Podane zadanie 1 — Wypisz z artykułu o dniach tematycznych w żłobkach wszystkie konkretne obowiązki, które pani Kasia przypisuje poszczególnym dniom z kalendarza żłobka.
Podane zadanie 2 — Pisz dalej artykuł o dniach tematycznych w żłobkach, zaczynając od miejsca po jego ostatnim zdaniu.

Fragment tekstu —
'''
• Kino
  • Mapa
  • Ogłoszenia
  • Forum
  • Komunikacja
  • Raport

Dzień kropki, jesieni, misia. Żłobki i przedszkola angażują bardziej rodziców niż dzieci?

Aleksandra Wrona
11 października 2022 (artykuł sprzed 1 roku) 
Dzień w paski, dzień w kratkę, dzień w kropki... Dla niektórych rodziców organizowanie przebrań dla dzieci to niepotrzebny obowiązek. Dzień w paski, dzień w kratkę, dzień w kropki... Dla niektórych rodziców organizowanie przebrań dla dzieci to niepotrzebny obowiązek.

- Żłobek czy przedszkole to placówka, która powinna odciążać rodziców, a nie dokładać im obowiązków. Tymczasem ja wciąż wykonuję jakieś polecenia i zadania od wychowawców mojego dziecka, bo ono jest na nie zwyczajnie za małe - pisze nasza czytelniczka, pani Kasia, poirytowana oczekiwaniami żłobka jej córki.




Czy lubisz dni tematyczne w placówkach twoich dzieci?

- Od tego roku szkolnego byłam zmuszona przenieść moją córkę do nowego żłobka. Nie spodziewałam się jednak, że nowa placówka będzie wymagała tak dużego zaangażowania z mojej strony. Przyznam szczerze, że w poprzednim żłobku nie spotkała mnie taka sytuacja i zastanawiam się, czy to norma - pisze pani Kasia. - W żłobkowym kalendarzu na każdy miesiąc znajduje się mnóstwo świąt, a każde z nich niesie za sobą jakieś obowiązki. Na dzień kropki musiałam ubrać córkę w kropki, na dzień jesieni przynieść jesienne liście, na dzień dyni ubrać na pomarańczowo, a na dzień zwierząt przynieść karmę...

Pani dyrektor twierdzi, że to normalna praktyka i rodzice zazwyczaj nie mają nic przeciwko temu. Uważam jednak, że żłobek czy przedszkole to placówka, która powinna odciążać rodziców, a nie dokładać im obowiązków. Zamiast spędzać czas z córką, biegam po sklepach, szukając pomarańczowych ubrań. A co mają powiedzieć mniej zamożni rodzice? Rozumiem, że dla dzieci urządzane są różne święta, ale po co te przebieranki?

Okazuje się, że temat zaangażowania w sprawy żłobka, przedszkola czy nawet szkoły podstawowej wywołuje bardzo dużo emocji nawet wśród moich redakcyjnych kolegów i koleżanek. Zapytałam ich o doświadczenia i refleksje z tym związane. Głosy były bardzo podzielone.
'''
Wyodrębnione dane —
'''
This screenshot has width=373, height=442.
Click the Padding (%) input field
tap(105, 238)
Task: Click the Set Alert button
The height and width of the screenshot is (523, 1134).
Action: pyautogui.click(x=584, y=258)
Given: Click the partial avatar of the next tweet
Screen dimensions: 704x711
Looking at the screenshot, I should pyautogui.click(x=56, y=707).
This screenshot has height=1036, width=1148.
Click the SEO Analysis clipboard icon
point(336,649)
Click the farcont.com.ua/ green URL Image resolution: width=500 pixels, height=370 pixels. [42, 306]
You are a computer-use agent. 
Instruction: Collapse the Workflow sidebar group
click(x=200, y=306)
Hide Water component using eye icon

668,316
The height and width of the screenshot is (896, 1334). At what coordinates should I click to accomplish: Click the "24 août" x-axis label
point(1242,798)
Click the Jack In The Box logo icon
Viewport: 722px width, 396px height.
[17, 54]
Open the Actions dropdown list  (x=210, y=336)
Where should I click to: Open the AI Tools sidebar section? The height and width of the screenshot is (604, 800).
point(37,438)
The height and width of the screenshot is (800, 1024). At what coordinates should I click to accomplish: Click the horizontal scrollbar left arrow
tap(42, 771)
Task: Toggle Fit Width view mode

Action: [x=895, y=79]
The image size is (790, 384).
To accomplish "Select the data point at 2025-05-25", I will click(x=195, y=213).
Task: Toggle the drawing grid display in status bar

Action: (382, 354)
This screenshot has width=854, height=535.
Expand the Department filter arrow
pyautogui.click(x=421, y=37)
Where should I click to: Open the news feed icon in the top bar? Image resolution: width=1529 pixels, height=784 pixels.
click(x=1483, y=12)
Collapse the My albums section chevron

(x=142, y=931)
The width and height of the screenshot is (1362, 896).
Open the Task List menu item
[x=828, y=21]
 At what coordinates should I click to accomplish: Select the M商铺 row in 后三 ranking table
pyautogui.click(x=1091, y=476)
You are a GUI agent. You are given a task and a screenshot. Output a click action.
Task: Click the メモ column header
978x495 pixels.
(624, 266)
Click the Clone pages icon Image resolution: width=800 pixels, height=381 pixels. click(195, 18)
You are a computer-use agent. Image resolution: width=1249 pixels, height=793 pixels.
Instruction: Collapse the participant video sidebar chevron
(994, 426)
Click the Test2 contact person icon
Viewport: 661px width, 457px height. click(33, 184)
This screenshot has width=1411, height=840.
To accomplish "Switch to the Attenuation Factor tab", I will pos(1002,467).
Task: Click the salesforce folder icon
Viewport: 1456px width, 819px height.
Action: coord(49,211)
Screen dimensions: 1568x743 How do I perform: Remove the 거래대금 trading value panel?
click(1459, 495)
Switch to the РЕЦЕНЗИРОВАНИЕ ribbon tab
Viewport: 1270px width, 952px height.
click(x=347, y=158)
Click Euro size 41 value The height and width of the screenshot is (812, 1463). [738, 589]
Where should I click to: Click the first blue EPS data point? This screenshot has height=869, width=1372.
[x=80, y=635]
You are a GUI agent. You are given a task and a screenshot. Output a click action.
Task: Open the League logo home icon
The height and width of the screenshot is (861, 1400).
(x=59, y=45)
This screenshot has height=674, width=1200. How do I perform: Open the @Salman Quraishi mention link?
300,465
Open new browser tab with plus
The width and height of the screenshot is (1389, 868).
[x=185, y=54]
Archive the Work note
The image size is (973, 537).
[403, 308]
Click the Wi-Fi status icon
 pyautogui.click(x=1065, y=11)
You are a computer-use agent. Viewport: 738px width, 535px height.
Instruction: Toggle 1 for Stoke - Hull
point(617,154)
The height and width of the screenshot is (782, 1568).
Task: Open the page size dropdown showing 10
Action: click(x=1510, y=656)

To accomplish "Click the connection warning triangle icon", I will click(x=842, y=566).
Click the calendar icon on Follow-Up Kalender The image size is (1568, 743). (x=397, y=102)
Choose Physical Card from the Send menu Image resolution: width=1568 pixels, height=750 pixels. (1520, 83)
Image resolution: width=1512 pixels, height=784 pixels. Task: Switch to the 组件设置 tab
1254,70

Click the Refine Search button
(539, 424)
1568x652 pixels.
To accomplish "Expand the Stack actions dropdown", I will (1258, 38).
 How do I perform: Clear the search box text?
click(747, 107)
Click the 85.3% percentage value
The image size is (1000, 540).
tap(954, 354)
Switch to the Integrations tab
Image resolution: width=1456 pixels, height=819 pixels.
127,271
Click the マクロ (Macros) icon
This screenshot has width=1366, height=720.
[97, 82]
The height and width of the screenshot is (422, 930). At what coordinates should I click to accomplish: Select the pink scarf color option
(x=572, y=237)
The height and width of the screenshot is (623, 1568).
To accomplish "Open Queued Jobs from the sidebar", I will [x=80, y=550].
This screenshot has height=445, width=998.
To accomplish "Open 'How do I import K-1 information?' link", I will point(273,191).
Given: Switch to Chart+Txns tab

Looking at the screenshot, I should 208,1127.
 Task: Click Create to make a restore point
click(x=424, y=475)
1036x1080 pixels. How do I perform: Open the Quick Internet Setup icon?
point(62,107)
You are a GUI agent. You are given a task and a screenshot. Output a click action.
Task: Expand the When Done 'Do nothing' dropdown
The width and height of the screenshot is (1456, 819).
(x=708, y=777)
'''
Wynik zadania 1 —
- Na dzień kropki trzeba było ubrać córkę w kropki.
- Na dzień jesieni trzeba było przynieść jesienne liście.
- Na dzień dyni trzeba było ubrać dziecko na pomarańczowo.
- Na dzień zwierząt trzeba było przynieść karmę.

Wynik zadania 2 —
Niepotrzebne, angażujące i wykluczające



- Nie przeszkadzają mi "dni wszystkiego", pod warunkiem że nie absorbują czasu rodziców - mówi Karol. - Myślę, że gdybym musiał pamiętać o tym, żeby ubrać dziecko w określony sposób albo zanieść do przedszkola jakieś rzeczy, byłbym na to zły. Widzę w tym dużo zagrożeń, ponieważ dziecko, którego rodzice zapomną o odpowiednim ubraniu, będzie czuło się wykluczone. Tak samo dziecko, którego rodziców nie stać na przebranie.
Spam z dziennika, czyli szkoła pisze do mnie częściej niż własna żona Spam z dziennika, czyli szkoła pisze do mnie częściej niż własna żona
- Dobrze pamiętam te wszystkie święta - mówi Basia. - Przez to rodzic wiecznie coś musi i żyje w poczuciu, że on też do tej placówki uczęszcza. Z dnia na dzień trzeba przynieść to czy tamto, przyjść w przebraniu czy dać zgodę na wycieczkę. Teraz jestem na etapie, gdzie muszę być na bieżąco z dziennikiem elektronicznym, i to też jest bardzo obciążające.
Często konsekwencje niedopatrzenia rodziców muszą ponosić dzieci.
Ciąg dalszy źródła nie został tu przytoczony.